In this way you get ride of all the \r char

1 Like

str::lines() is what your looking for. It handles both \n and \r\n.

fn main() {
    let s = "header\r\nsome data 1\r\nsome data 2";
    
    let lines: Vec<_> = s.lines().collect();
    
    assert_eq!(lines, &["header", "some data 1", "some data 2"]);
}
4 Likes

Wow, so simple, thank you much and to others for alternative examples!

Yet not tried, hope it will work with bytes array, to not make extra conversions

lines is defined on str, and has no equivalent on [u8]. However, the individual components used by str::lines do.

fn byte_lines(bytes: &[u8]) -> impl Iterator<Item = &[u8]> {
    bytes.split_inclusive(|&b| b == b'\n')
        .map(|line| {
            let Some(line) = line.strip_suffix(b"\n") else { return line };
            let Some(line) = line.strip_suffix(b"\r") else { return line };
            line
        })
}

Edit: I was too focused on following str::lines exactly, so I missed that the equivalent code has been already given in this thread

This code maintains the same behavior as str::lines, namely also splitting on \n.
If you need it to pass through lone newline bytes (not paired with a \r)[1] then you could have a [_]::split closure maintain state of the last byte seen and split on last = \r and cur = \n. (Then strip out the \r from before the split was confirmed)

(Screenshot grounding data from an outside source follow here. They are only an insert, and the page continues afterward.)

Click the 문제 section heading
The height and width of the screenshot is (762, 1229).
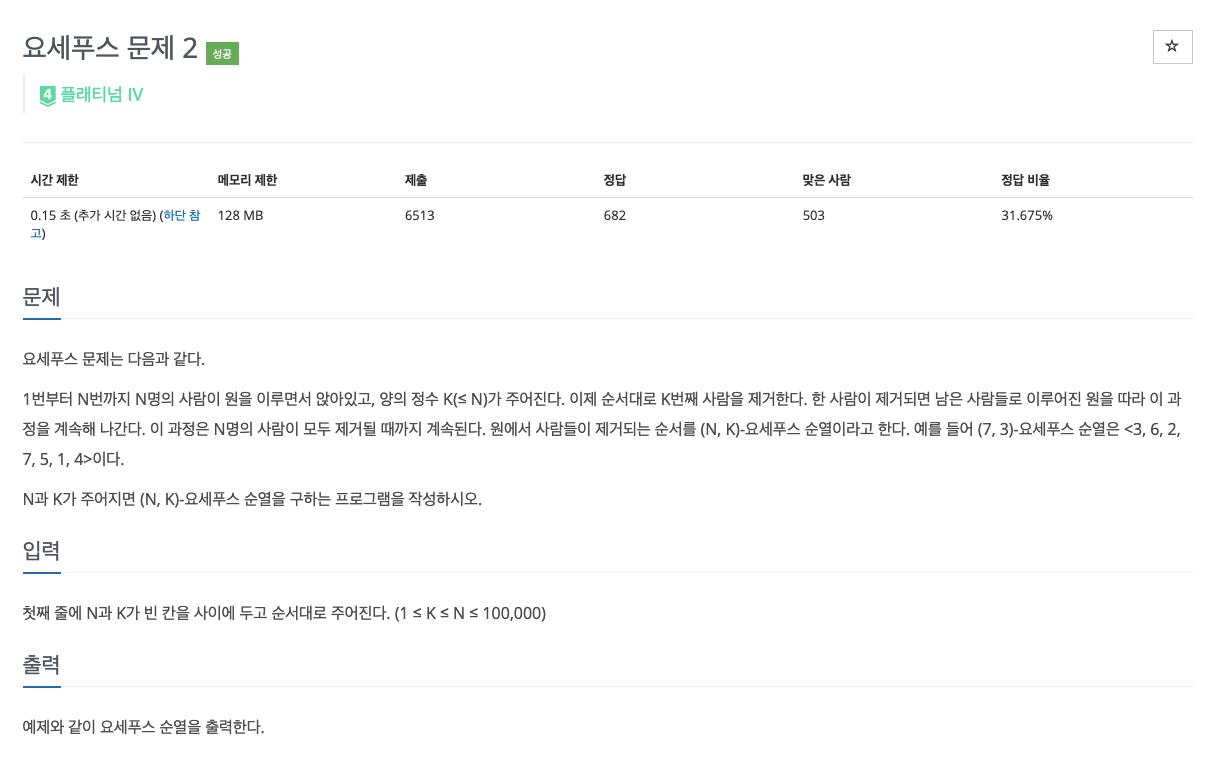pyautogui.click(x=41, y=297)
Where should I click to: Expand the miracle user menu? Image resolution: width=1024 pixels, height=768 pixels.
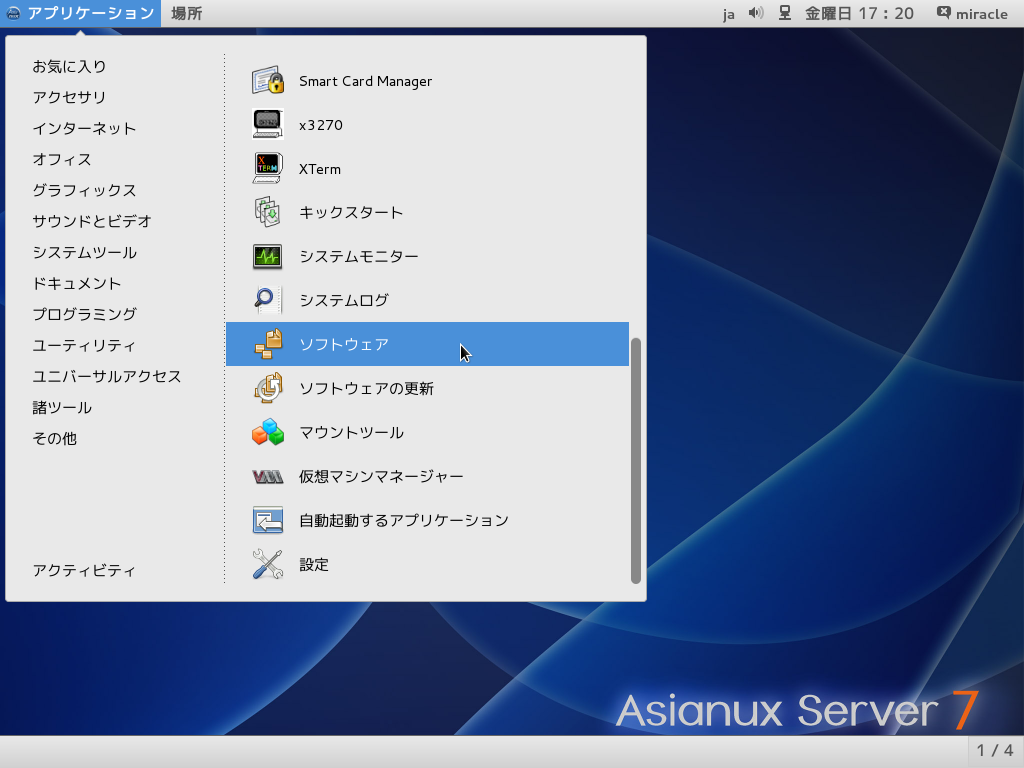[972, 13]
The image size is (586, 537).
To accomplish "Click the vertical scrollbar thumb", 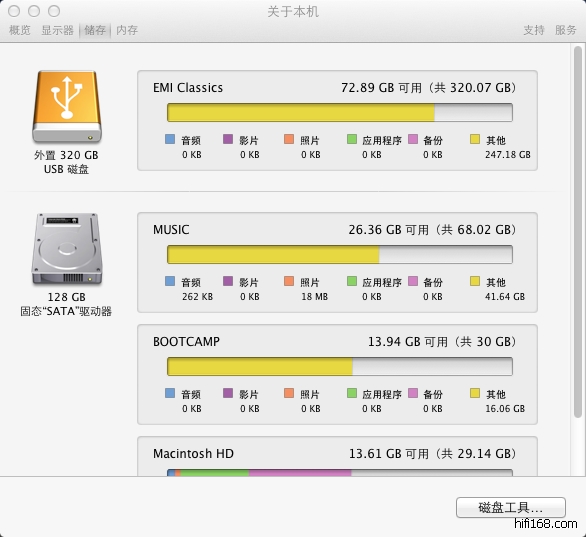I will click(x=578, y=231).
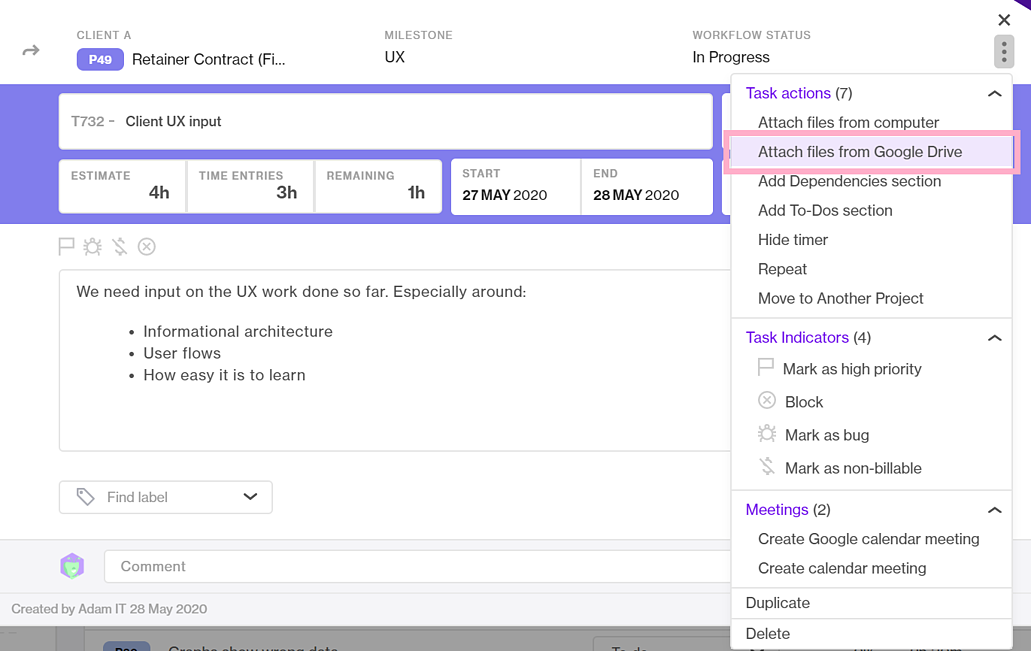Click the user avatar next to Comment field

pos(72,566)
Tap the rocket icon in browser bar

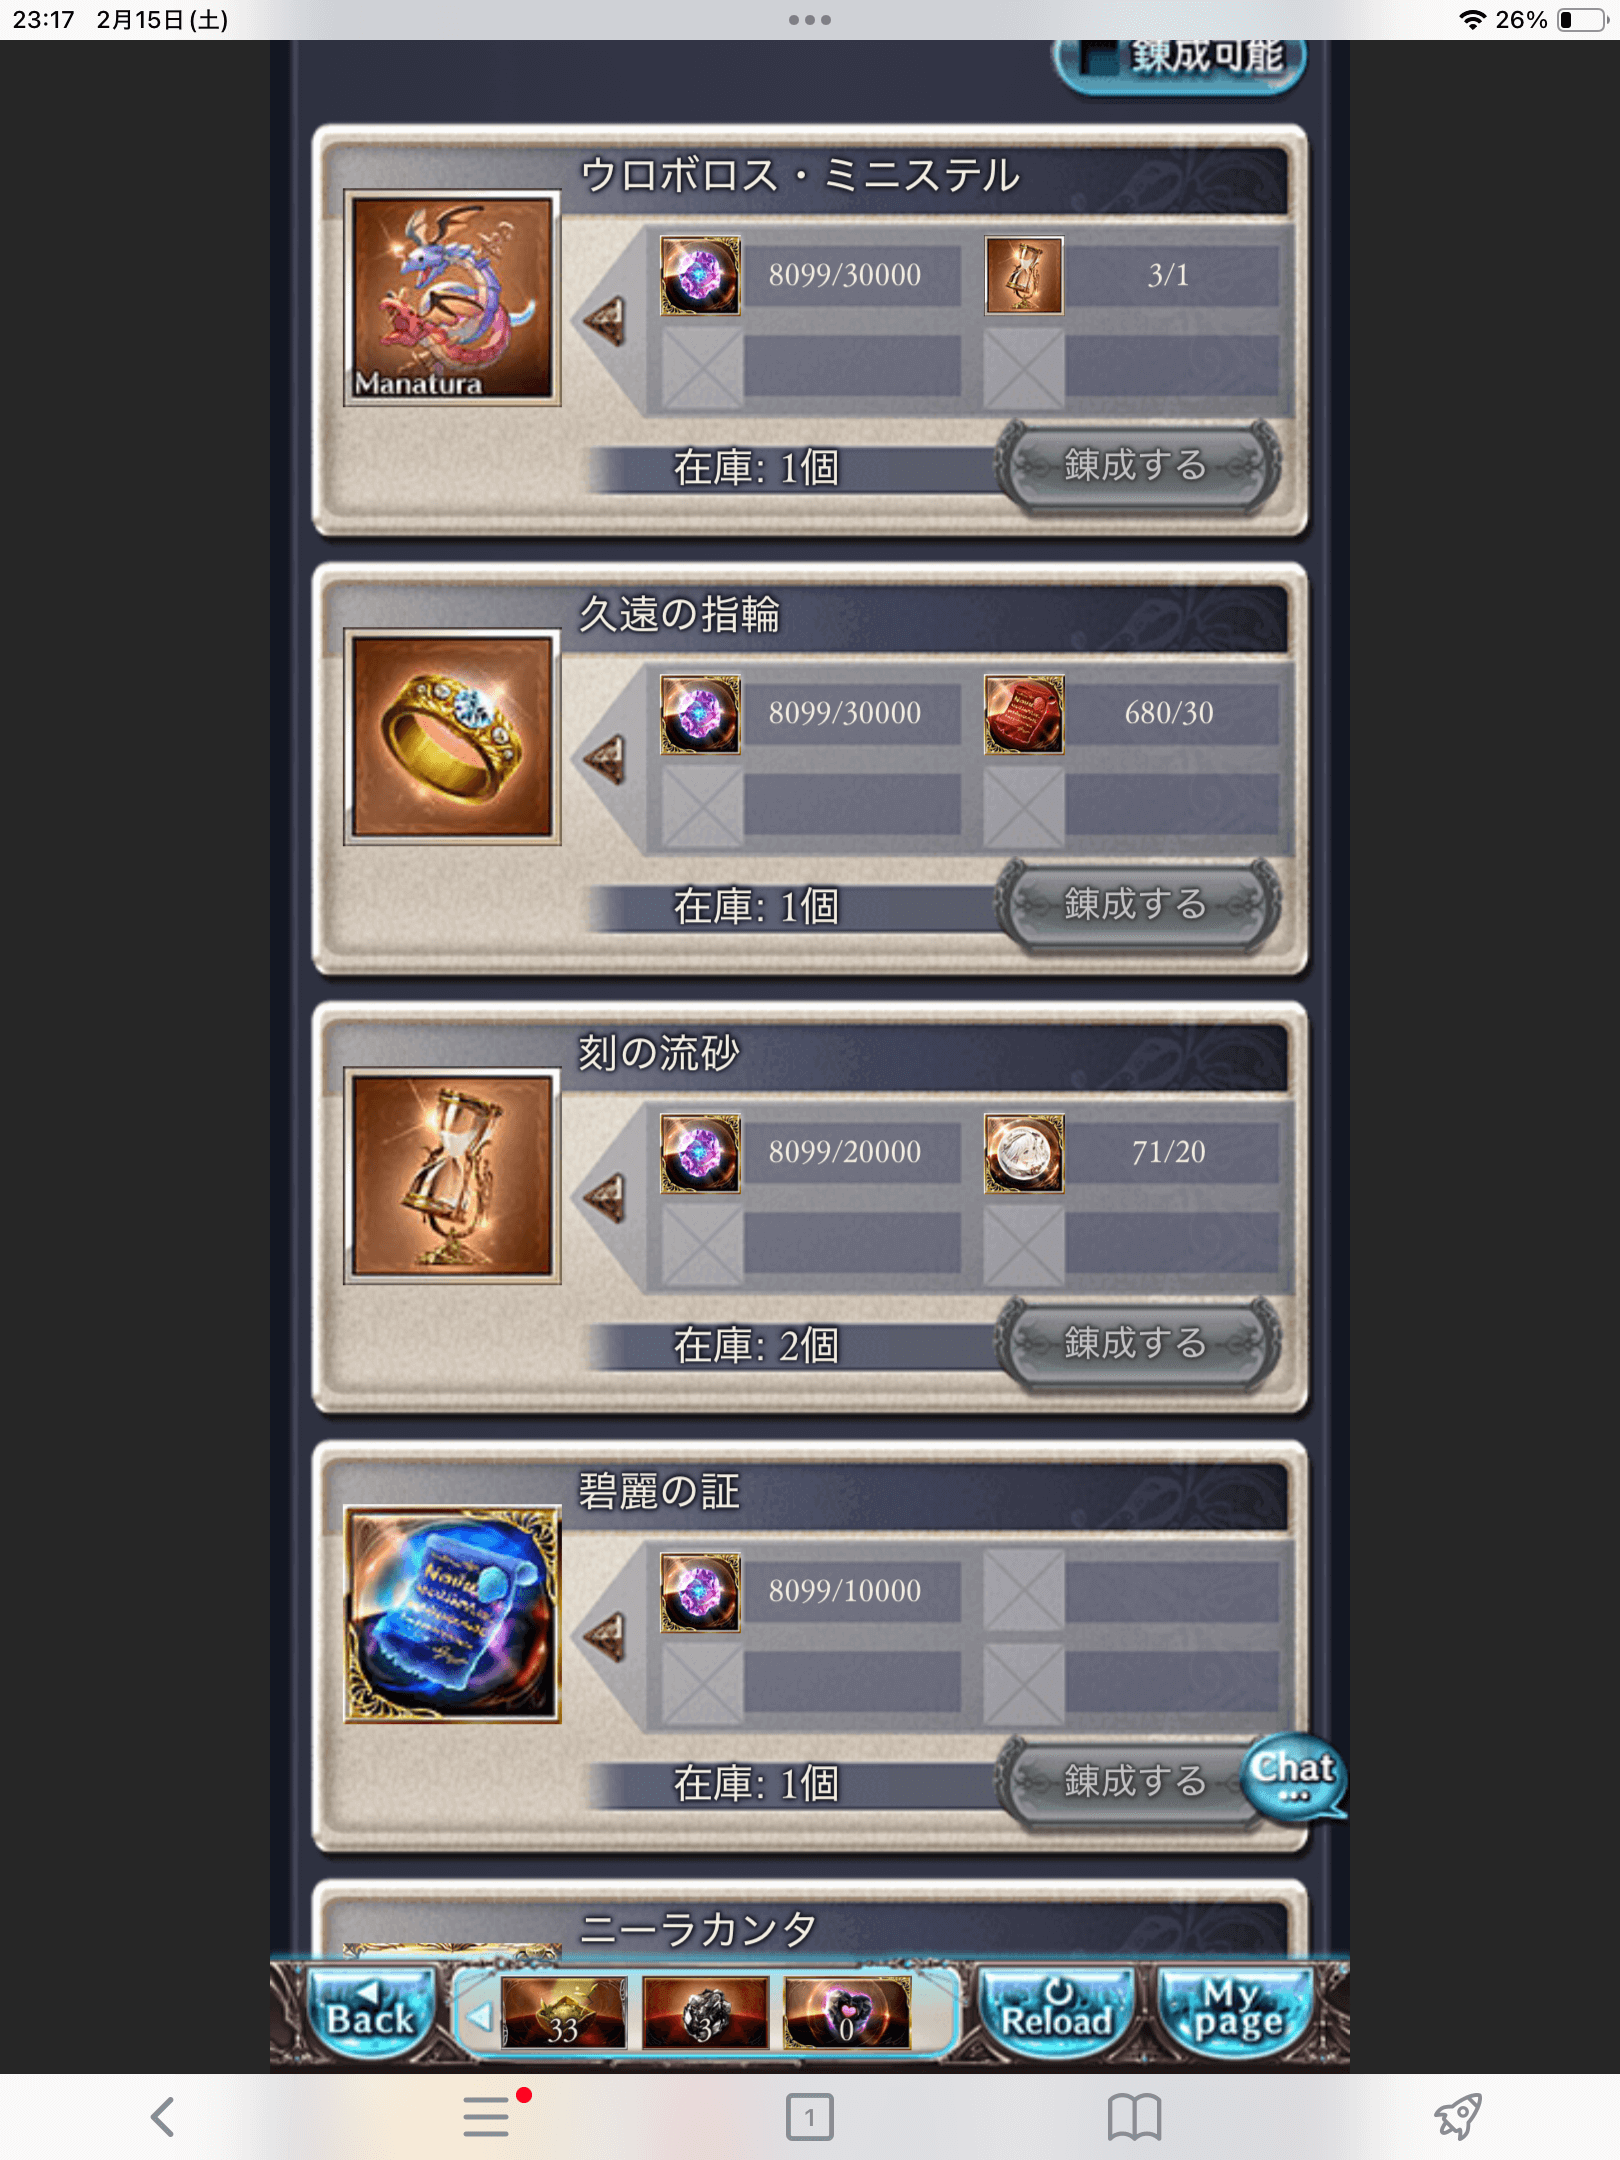(1458, 2116)
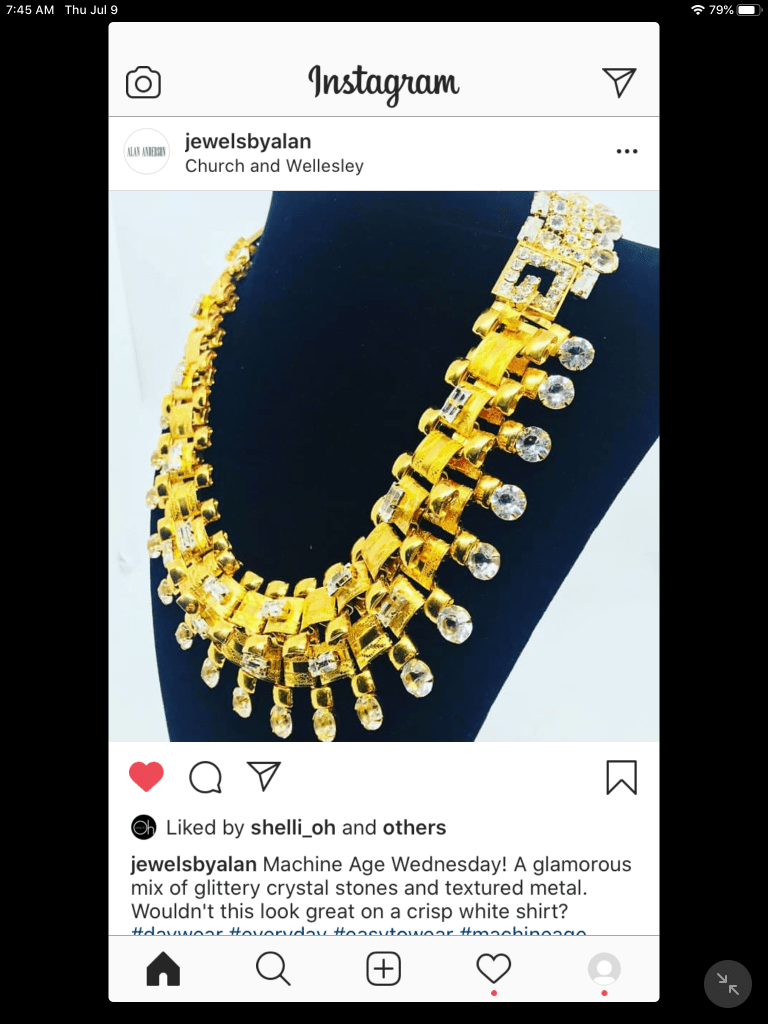Unlike the post with red heart
This screenshot has height=1024, width=768.
pyautogui.click(x=146, y=776)
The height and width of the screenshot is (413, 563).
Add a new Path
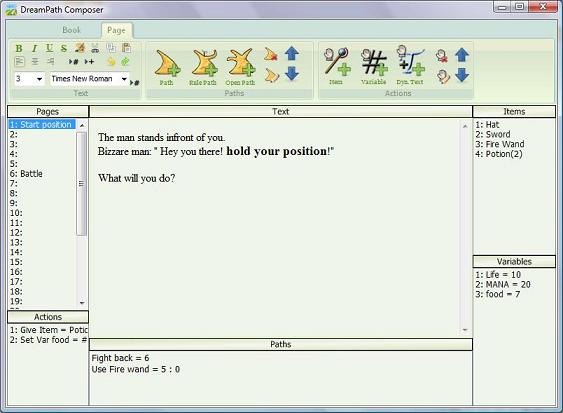[x=167, y=67]
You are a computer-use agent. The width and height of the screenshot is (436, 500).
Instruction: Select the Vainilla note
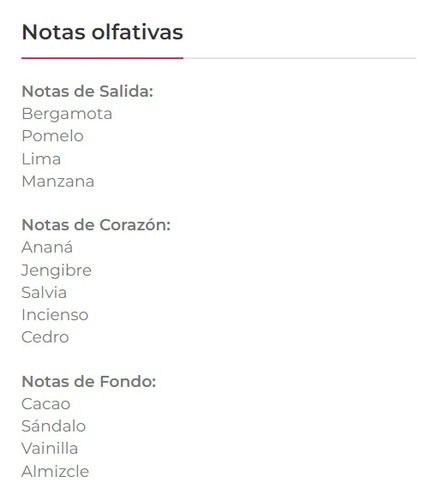click(50, 448)
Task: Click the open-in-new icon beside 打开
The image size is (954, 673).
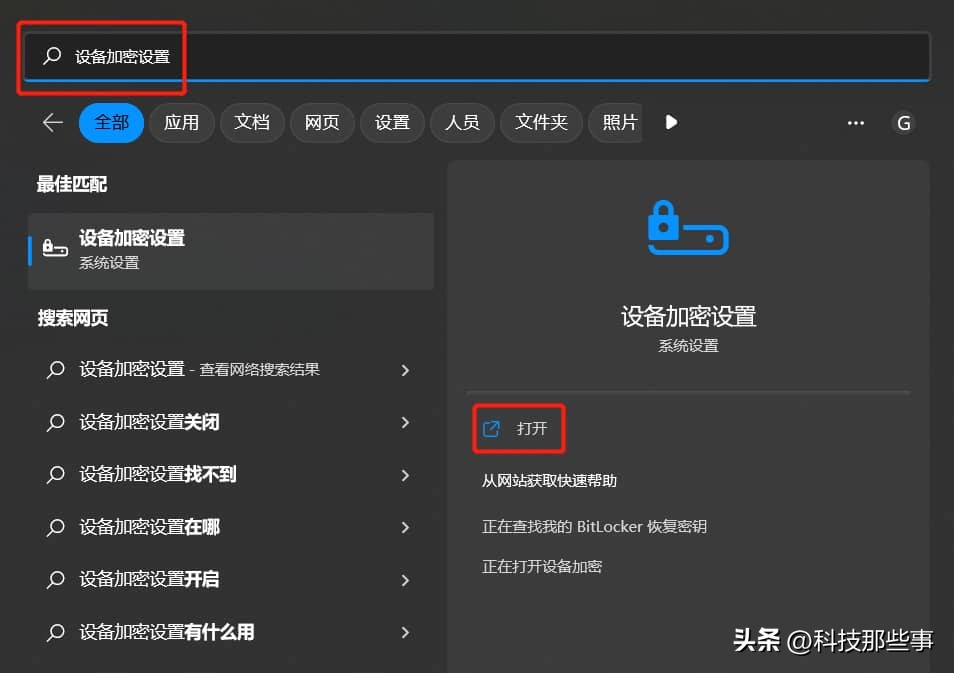Action: point(490,427)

  1. which would be required in HTTP, for instance ↩︎

1 Like

Which could be done like this:

fn byte_split_crlf(bytes: &[u8]) -> impl Iterator<Item = &[u8]> {
    let mut last = b'\0';
    bytes
        .split(move |&current| {
            if last == b'\r' && current == b'\n' {
                return true;
            }
            last = current;
            false
        })
        // There is no \r suffix with the final segment
        // because the data is not necessarily terminated by \r\n
        .map(|segment| segment.strip_suffix(b"\r").unwrap_or(segment))
}

  1. which would be required in HTTP, for instance ↩︎

1 Like